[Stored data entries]
-------------------------
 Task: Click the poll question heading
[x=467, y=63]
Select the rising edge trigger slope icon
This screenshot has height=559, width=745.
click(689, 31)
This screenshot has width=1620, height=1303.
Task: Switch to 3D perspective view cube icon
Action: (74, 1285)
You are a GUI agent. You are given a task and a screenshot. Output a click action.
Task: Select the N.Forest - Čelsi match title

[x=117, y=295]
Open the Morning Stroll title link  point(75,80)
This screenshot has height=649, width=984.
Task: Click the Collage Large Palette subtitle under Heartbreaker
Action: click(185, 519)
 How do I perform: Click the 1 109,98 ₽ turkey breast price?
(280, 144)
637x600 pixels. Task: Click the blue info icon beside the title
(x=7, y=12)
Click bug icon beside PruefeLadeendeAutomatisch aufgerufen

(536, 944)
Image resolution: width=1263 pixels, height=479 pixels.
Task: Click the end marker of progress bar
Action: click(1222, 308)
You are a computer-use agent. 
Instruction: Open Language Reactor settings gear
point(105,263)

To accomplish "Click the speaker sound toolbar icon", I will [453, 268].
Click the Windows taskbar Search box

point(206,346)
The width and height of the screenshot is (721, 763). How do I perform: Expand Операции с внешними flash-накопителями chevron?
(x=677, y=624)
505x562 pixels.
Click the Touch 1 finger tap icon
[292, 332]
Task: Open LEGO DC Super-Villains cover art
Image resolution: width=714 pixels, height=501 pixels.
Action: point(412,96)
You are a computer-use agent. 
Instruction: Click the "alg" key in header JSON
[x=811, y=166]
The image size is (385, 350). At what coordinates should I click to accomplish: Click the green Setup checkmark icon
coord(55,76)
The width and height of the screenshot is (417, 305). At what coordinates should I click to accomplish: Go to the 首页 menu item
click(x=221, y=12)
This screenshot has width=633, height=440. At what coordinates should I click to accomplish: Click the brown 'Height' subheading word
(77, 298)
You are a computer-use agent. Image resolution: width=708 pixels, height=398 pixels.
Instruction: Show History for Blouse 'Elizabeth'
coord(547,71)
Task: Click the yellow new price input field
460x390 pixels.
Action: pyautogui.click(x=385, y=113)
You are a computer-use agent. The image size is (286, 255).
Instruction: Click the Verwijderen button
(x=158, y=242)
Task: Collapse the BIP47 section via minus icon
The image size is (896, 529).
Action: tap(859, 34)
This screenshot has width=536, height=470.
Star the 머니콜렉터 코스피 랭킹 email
-------------------------
# Exercise requirements
Return only those lines of the records that contain the string "computer".

# Response area
You are a computer-use agent. 
You are a computer-use agent. 
You are a computer-use agent. Image resolution: width=708 pixels, height=398 pixels.
You are a computer-use agent. The image size is (286, 255).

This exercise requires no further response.